Prosecutors file new charges against jailed Russian oil tycoon
MOSCOW (AP) _ Prosecutors filed new money laundering charges Monday against jailed Russian oil tycoon Mikhail Khodorkovsky and his business partner, opening a new front in the Russian authorities'
Monday, February 5th 2007, 6:23 am
By: News On 6
MOSCOW (AP) _ Prosecutors filed new money laundering charges Monday against jailed Russian oil tycoon Mikhail Khodorkovsky and his business partner, opening a new front in the Russian authorities' campaign against the nation's one-time richest man.
Khodorkovsky's lawyer, Yuri Schmidt, told The Associated Press that prosecutors in the Siberian city of Chita had indicted his client on charges of laundering more than $20 billion in illegal oil revenues.
Schmidt said the charges were ``not simply absurd _ they are insane. ... Whoever wrote them was either mad or drunk.''
A Web site maintained by Khodorkovsky's supporters published a statement saying that prosecutors had also filed the same charges against Khodorkovsky's business partner Platon Lebedev. The statement said both men insisted on their innocence.
The founder of the now-bankrupt oil giant OAO Yukos, Khodorkovsky has been serving an eight-year sentence in a Siberian prison camp after being convicted in 2004 on fraud and tax evasion charges following a politically charged trial. Lebedev also is serving eight years on these charges.

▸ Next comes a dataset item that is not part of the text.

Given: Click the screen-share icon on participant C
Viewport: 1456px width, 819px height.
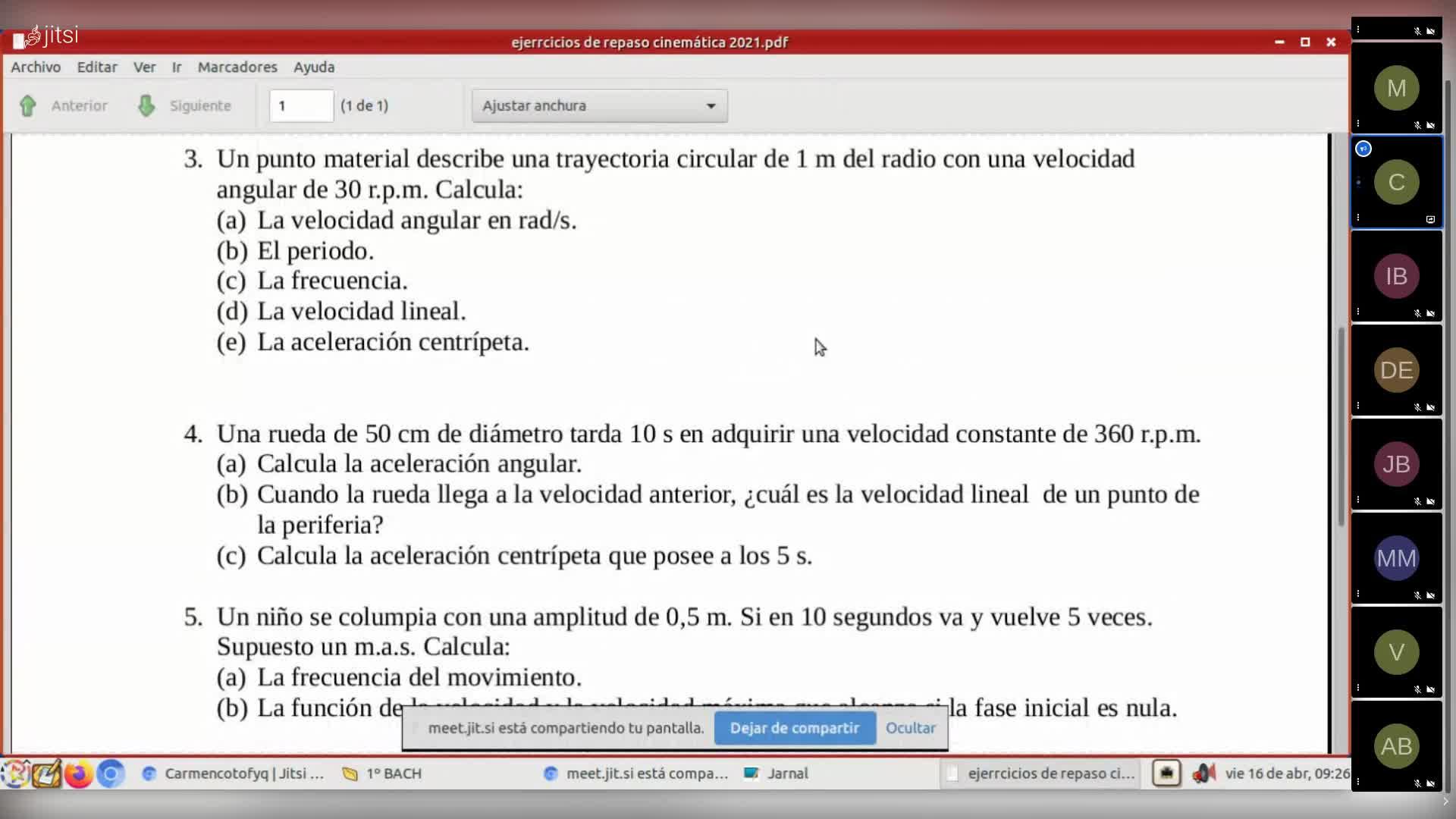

Khodorkovsky and Lebedev were moved in December to a detention center in Chita for questioning, and brought to the regional prosecutor's office on Monday for their formal indictment amid tight security measures.
Lebedev's lawyer Konstantin Rivkin said that his client also had been charged with embezzlement.
The two men are accused of defrauding Yukos through trading schemes that allowed its owners to skim off profits and subsequently launder the illegal funds through Khodorkovsky's Open Russia foundation.
Khodorkovsky, who was one of Russia's most powerful men after building up Yukos into the country's top oil producer, was detained at gunpoint in October 2003.
Prior to his arrest and the parallel tax probe that saw most of his oil empire transferred to a state company, Khodorkovsky was estimated by Forbes magazine to have a fortune worth $15 billion.
The case was widely seen as a Kremlin-driven vendetta after Khodorkovsky funded opposition parties, as well as a means for the state to regain control of a chunk of the strategically important oil sector.
Khodorkovsky could face up to 15 years if convicted on the money laundering charges. Kremlin critics suggested the new charges were aimed at ensuring he remains in prison and presents no political threat.
Prison terms on separate charges are not usually served consecutively in Russia; convicts are jailed for the longest sentence.
On Sunday, police briefly detained lawyers for Khodorkovsky and Lebedev in what his legal team decried as the latest example of official harassment.
Five lawyers acting for both men were detained by police at Moscow's Domodedovo airport in the evening as they were waiting to register for a flight to Chita, Schmidt said.